> _Exercise instructions_
Put the lines below, starting at the one containing "Open the info icon in top bar" and ending at the one containing "will (x=374, y=211).", into a numbered list with blank lines left out. Include only those lines.

> _Provided material_
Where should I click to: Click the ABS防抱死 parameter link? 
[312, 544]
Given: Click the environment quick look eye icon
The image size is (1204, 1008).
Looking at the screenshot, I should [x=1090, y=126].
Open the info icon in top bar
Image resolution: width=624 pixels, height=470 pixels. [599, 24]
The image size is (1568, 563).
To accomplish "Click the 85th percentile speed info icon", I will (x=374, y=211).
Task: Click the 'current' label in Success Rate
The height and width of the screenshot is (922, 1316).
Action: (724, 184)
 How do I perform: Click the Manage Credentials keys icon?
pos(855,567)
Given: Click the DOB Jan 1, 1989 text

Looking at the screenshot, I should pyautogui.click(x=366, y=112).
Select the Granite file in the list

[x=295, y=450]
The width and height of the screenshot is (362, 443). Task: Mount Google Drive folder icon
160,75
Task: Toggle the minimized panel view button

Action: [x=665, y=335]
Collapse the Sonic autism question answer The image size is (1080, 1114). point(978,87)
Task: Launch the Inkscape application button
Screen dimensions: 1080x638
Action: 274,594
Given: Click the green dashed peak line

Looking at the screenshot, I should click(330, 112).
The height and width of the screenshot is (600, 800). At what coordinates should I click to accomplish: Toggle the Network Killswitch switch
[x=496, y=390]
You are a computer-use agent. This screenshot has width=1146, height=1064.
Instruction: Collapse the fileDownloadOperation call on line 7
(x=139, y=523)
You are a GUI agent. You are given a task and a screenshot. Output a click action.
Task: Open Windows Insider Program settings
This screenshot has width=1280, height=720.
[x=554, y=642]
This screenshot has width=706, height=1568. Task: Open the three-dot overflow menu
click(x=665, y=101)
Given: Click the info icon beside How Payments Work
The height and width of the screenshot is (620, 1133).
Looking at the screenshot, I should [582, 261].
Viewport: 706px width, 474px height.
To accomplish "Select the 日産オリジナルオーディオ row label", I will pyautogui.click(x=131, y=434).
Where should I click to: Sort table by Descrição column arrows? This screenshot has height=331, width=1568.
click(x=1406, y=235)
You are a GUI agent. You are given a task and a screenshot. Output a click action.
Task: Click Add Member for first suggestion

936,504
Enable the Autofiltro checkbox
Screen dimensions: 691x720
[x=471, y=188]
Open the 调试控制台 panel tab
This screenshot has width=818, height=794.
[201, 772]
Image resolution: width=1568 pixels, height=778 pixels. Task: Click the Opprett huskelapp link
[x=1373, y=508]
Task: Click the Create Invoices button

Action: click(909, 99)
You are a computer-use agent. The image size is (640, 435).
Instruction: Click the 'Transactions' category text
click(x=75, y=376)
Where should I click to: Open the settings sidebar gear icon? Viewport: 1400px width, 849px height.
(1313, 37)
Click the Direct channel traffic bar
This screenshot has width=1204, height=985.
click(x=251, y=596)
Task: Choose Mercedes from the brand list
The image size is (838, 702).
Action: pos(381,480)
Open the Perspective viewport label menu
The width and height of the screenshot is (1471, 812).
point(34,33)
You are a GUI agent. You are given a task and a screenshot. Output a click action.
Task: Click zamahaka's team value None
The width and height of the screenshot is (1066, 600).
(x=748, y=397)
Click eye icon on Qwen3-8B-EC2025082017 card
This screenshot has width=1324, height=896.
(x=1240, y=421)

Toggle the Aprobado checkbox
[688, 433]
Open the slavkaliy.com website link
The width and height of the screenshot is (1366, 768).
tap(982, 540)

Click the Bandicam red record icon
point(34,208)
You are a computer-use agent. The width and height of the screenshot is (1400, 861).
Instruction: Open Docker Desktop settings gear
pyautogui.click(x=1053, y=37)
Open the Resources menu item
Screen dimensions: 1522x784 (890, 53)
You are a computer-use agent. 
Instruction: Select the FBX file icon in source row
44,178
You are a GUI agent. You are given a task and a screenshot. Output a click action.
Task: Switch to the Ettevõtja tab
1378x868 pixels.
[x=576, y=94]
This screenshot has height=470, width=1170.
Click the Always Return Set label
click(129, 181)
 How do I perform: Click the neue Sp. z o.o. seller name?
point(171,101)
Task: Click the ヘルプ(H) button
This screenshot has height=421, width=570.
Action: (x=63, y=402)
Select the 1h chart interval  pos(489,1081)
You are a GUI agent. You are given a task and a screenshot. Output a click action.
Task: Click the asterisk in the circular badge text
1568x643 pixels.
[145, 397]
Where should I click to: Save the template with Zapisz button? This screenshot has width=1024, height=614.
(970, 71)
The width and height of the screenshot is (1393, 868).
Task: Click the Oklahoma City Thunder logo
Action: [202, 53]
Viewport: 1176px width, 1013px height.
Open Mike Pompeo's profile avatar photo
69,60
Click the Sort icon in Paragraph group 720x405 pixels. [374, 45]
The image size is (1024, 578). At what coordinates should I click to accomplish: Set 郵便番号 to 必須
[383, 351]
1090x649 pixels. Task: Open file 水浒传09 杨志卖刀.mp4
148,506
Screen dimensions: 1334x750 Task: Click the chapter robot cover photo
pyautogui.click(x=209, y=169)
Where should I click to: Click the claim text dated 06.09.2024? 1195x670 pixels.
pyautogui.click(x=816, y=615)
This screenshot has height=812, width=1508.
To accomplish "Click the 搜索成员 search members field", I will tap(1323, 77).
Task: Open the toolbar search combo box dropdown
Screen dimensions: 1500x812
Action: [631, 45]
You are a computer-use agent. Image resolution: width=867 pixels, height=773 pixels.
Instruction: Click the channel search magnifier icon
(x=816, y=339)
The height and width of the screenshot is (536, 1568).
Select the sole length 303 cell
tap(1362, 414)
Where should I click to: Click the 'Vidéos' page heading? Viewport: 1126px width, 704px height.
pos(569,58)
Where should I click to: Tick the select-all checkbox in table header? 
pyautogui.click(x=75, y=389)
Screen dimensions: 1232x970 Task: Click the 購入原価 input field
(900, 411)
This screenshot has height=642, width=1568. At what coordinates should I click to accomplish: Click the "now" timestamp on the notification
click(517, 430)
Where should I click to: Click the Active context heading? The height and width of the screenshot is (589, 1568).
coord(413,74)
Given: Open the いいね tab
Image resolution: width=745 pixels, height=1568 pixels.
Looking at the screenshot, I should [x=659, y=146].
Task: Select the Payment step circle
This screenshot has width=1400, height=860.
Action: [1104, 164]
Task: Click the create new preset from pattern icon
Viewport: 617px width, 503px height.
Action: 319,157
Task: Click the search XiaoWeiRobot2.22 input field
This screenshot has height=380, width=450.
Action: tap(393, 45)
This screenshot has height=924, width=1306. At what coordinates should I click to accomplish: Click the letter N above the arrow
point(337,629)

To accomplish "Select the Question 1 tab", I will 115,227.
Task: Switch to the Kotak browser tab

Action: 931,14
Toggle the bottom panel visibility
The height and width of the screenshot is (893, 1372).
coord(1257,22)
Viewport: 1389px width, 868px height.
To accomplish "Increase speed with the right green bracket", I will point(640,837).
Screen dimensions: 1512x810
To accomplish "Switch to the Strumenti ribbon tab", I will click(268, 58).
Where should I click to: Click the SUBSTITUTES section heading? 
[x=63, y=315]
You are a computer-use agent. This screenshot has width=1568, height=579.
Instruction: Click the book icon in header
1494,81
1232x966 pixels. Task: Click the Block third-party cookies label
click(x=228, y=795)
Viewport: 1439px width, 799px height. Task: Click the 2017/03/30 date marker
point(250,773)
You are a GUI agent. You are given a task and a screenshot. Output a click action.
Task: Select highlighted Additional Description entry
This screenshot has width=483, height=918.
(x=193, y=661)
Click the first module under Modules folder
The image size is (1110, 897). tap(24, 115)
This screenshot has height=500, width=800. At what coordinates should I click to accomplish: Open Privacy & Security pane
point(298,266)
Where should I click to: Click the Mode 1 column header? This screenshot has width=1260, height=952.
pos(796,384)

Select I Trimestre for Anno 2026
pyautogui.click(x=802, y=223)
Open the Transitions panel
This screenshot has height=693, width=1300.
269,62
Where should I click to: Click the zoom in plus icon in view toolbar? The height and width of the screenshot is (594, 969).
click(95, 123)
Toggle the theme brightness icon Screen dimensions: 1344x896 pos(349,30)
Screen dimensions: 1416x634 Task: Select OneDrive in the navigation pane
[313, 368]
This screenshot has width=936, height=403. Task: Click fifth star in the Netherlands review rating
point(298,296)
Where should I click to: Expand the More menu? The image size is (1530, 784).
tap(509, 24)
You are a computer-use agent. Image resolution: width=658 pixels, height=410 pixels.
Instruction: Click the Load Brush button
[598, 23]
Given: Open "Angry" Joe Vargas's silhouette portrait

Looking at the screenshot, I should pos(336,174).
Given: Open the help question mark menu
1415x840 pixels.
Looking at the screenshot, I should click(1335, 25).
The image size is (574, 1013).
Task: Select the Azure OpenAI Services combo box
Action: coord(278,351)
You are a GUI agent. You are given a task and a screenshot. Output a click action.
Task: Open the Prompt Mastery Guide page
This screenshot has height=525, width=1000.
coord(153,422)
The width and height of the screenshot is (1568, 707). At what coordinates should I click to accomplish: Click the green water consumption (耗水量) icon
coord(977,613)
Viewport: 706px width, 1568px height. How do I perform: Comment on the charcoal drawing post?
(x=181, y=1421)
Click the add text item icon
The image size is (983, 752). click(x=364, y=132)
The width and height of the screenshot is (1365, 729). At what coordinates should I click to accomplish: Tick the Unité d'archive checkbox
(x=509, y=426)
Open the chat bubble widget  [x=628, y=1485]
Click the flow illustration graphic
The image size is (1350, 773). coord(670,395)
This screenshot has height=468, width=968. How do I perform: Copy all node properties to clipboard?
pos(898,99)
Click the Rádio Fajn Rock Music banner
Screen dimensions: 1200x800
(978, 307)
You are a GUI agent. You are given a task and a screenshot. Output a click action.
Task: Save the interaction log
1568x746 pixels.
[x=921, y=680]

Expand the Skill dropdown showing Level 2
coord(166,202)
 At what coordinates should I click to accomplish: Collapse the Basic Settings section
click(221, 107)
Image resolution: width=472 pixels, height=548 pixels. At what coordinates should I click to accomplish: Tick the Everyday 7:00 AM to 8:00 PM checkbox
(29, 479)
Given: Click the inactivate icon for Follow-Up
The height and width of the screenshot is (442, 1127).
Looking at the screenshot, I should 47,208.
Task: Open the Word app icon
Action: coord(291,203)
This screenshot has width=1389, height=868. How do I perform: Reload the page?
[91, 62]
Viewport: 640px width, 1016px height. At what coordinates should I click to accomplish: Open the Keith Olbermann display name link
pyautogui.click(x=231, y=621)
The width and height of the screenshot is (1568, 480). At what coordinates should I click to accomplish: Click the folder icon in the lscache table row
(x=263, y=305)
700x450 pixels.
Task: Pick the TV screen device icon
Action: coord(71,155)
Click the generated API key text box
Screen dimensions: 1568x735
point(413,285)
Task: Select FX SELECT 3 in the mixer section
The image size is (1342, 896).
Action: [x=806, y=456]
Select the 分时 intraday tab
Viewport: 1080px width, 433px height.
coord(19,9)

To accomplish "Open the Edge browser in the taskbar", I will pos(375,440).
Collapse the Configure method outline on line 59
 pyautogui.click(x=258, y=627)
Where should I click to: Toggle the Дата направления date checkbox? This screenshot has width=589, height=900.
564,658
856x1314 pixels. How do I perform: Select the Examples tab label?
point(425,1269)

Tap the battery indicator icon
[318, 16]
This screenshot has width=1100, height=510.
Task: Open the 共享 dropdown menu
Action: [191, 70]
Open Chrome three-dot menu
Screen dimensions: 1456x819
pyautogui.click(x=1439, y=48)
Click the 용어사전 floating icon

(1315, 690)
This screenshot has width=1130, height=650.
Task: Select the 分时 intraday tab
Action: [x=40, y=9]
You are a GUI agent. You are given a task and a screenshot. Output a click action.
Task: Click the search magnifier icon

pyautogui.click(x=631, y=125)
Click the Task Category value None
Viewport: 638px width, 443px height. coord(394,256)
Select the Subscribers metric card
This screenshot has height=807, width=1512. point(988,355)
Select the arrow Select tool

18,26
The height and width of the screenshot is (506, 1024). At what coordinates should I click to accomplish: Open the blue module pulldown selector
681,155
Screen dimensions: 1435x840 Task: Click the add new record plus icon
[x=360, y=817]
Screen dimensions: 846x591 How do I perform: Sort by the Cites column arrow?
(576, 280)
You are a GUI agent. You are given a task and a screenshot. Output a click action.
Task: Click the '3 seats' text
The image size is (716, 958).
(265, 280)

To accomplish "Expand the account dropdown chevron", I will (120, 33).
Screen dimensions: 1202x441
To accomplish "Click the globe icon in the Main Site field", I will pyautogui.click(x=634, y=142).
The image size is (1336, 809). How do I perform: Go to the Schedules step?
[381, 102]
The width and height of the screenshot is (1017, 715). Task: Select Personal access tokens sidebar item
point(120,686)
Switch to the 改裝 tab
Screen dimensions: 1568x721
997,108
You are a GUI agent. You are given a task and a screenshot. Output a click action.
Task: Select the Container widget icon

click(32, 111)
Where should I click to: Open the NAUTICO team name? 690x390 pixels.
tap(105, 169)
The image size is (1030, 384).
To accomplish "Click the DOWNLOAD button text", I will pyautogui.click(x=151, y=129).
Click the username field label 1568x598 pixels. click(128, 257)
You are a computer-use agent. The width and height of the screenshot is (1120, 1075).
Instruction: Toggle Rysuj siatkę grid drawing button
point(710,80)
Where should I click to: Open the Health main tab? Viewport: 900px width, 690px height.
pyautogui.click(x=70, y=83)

> _Complete response_
1. Open the info icon in top bar
2. Image resolution: width=624 pixels, height=470 pixels. [599, 24]
3. The image size is (1568, 563).
4. To accomplish "Click the 85th percentile speed info icon", I will (x=374, y=211).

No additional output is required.